The mystique of Southern identity has long been tied to the land.  The South is a place where history and myth collide; much of it unchanged since before the time of the Civil War.  The earliest Southerners, such as my ancestors, arrived and settled in North Carolina well over 300 years ago.  For much of that time, cotton and tobacco was king, faith was sacred, and the lines between the living and the dead were often blurred.  But over the last 40 years, North Carolina has undergone tremendous change.

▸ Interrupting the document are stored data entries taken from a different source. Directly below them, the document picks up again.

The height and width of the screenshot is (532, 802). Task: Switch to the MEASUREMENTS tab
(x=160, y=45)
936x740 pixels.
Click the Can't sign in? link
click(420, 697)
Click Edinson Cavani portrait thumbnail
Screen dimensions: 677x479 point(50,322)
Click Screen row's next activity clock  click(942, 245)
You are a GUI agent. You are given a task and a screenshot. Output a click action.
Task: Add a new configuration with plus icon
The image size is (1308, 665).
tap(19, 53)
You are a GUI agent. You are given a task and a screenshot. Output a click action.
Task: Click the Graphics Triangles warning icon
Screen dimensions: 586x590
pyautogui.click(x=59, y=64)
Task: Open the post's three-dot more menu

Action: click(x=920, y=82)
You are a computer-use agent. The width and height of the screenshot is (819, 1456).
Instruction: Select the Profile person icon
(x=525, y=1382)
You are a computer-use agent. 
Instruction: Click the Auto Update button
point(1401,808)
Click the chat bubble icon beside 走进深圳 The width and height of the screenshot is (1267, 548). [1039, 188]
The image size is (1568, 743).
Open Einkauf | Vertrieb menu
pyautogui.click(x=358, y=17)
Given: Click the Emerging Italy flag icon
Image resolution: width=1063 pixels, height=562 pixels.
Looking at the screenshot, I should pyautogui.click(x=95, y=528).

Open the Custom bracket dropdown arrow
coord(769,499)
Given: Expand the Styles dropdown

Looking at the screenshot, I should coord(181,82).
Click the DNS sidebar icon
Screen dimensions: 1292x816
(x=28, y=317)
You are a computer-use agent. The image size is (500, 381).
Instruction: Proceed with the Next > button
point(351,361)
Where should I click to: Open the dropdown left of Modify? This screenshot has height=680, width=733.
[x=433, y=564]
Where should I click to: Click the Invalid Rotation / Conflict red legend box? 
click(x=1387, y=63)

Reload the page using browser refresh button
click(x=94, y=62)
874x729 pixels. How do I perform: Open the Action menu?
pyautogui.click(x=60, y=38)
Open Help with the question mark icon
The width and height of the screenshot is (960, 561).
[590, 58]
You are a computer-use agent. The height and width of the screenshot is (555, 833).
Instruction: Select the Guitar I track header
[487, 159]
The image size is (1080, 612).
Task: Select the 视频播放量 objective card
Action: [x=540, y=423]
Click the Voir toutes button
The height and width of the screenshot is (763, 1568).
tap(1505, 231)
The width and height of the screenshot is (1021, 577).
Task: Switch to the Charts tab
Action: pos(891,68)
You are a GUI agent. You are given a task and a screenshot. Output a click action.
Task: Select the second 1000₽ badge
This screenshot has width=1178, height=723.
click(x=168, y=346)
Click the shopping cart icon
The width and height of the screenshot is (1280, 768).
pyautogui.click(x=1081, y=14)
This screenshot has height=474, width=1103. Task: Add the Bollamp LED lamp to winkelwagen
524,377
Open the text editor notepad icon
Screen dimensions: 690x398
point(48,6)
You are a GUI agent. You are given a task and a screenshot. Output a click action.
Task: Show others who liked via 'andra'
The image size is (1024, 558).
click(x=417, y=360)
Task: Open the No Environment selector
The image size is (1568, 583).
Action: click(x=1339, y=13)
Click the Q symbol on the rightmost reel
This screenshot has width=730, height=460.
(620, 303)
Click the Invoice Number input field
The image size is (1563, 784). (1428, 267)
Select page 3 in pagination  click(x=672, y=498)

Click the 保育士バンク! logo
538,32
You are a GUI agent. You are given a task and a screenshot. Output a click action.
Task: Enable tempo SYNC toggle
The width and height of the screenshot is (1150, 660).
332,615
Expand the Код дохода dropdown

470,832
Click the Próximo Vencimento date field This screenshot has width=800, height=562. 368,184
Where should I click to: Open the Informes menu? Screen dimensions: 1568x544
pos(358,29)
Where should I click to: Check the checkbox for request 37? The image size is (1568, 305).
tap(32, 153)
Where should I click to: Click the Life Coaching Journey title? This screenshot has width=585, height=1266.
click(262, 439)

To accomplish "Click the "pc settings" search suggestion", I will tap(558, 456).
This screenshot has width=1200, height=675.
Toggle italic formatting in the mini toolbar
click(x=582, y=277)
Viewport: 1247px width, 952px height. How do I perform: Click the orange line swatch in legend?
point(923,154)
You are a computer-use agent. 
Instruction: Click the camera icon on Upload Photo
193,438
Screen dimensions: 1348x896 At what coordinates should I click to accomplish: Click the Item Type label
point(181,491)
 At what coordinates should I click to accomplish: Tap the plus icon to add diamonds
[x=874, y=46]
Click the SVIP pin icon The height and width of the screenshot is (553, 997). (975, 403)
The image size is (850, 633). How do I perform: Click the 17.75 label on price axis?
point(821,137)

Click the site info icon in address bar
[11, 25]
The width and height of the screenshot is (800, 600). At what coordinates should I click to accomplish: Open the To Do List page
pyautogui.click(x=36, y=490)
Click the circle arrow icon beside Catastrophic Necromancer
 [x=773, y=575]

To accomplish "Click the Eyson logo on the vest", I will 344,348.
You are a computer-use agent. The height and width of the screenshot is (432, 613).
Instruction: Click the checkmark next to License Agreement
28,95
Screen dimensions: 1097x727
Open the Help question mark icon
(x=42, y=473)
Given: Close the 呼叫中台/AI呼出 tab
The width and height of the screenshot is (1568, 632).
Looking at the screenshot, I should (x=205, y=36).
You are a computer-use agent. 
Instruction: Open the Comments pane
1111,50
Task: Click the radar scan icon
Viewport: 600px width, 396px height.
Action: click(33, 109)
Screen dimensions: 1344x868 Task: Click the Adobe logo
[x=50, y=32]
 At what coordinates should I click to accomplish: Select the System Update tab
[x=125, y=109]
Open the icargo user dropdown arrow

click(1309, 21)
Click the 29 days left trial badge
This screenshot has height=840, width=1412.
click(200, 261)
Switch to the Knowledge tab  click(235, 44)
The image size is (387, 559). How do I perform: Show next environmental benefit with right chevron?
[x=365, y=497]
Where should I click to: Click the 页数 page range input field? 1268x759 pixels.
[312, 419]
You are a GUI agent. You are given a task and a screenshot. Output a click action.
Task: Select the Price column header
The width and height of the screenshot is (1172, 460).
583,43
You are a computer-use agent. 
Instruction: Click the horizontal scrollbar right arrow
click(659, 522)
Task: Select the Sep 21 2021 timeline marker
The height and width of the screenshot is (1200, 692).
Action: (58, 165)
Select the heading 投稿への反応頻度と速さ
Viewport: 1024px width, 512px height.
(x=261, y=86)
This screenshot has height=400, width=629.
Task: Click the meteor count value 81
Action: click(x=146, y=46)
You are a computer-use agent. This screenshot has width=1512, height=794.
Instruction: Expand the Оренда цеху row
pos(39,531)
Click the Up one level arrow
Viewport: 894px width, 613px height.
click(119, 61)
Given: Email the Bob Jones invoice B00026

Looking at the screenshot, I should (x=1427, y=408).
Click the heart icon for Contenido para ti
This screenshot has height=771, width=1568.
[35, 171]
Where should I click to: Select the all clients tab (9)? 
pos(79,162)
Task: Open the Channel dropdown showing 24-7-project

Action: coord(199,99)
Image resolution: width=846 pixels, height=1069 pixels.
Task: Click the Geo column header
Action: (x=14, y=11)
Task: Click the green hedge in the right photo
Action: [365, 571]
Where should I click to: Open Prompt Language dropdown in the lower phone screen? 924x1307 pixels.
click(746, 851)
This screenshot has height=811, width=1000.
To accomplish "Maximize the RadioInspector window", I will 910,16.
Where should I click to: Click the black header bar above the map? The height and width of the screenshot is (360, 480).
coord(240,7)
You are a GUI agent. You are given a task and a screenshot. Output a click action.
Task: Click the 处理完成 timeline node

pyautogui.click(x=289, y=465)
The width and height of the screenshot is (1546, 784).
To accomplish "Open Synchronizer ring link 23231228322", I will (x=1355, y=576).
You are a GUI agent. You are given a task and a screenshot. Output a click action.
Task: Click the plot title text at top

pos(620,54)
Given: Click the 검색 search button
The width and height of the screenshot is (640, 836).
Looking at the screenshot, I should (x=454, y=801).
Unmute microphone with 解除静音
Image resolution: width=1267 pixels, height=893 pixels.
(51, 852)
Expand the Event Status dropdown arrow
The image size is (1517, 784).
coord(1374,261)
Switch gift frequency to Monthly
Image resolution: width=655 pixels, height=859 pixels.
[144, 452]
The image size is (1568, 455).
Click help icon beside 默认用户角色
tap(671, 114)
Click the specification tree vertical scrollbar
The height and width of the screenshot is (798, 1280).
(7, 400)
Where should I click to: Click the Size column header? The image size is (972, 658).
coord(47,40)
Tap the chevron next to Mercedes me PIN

With the collapse of cotton and tobacco, and the rise of cities like Charlotte, Raleigh, and Greensboro, the face of rural North Carolina is quickly disappearing.  In many places, the small farms and open fields, that I knew in my youth, have been replaced by business parks, housing developments, and strip malls.  As a result, I feel it important to document rural North Carolina as it once was-as it has been-before it is lost
to the future.

This series actually began for me a few years ago.  I was doing a lot of traveling to various places around the South, and would document the places I saw with my camera.  I was amazed at how certain areas looked as though they must have looked for the last 200 years, while others, seemed nothing like the rural South I knew as a child.  It was only after moving from Charlotte to Asheville to Durham, that I began to get a true sense of how these changes were affecting North Carolina.  I noticed that it was becoming more difficult to “get away”, to “get out”, to find areas where I could still feel a real connection to the land that is my home state. 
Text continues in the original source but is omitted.